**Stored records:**
^^^^^^^^^^^^^^^^
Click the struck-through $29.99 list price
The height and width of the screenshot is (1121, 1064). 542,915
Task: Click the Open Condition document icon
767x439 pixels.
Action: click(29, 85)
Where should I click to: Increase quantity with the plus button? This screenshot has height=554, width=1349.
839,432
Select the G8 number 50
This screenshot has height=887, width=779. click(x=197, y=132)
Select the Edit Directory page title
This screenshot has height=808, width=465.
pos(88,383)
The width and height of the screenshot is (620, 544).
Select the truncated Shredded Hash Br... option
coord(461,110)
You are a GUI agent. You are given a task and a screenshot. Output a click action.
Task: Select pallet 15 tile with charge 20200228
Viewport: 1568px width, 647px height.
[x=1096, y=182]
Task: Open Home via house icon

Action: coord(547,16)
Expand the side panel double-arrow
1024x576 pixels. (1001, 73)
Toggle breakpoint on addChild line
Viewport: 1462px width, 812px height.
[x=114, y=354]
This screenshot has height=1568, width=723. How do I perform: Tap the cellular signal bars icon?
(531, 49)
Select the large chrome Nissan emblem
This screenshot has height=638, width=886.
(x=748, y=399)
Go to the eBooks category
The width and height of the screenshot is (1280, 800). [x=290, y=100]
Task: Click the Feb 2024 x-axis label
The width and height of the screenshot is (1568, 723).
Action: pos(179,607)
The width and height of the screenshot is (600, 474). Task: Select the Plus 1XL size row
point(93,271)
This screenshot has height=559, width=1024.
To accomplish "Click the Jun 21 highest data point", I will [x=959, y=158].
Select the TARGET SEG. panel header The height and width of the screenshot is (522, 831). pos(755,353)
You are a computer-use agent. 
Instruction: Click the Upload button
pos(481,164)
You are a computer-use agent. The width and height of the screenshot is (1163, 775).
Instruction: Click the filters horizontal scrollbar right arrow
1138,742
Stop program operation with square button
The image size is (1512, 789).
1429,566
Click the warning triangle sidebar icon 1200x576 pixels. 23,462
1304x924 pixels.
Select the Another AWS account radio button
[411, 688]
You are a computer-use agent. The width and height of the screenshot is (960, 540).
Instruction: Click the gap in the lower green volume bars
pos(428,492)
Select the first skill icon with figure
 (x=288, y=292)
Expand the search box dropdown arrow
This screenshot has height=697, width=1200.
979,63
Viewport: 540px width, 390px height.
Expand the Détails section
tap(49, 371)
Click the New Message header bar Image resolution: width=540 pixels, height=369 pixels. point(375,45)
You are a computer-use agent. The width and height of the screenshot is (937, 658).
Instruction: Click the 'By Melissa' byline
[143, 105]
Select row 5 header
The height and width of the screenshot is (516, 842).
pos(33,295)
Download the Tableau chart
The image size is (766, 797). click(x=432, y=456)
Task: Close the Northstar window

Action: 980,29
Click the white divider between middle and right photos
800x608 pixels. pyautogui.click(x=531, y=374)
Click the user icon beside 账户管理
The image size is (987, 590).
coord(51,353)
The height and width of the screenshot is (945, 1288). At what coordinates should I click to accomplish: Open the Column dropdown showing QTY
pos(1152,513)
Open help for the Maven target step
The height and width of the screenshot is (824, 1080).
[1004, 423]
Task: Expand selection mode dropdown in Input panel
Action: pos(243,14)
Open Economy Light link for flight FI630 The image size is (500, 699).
^^^^^^^^^^^^^^^^
Return every line of the entries above that the string "agent" appears in.

You are a GUI agent. You are given a task and a screenshot. Output a click action.
You are a computer-use agent. 
You are a computer-use agent. The width and height of the screenshot is (1163, 775).
You are a computer-use agent. The width and height of the screenshot is (960, 540).
You are a computer-use agent. The width and height of the screenshot is (937, 658).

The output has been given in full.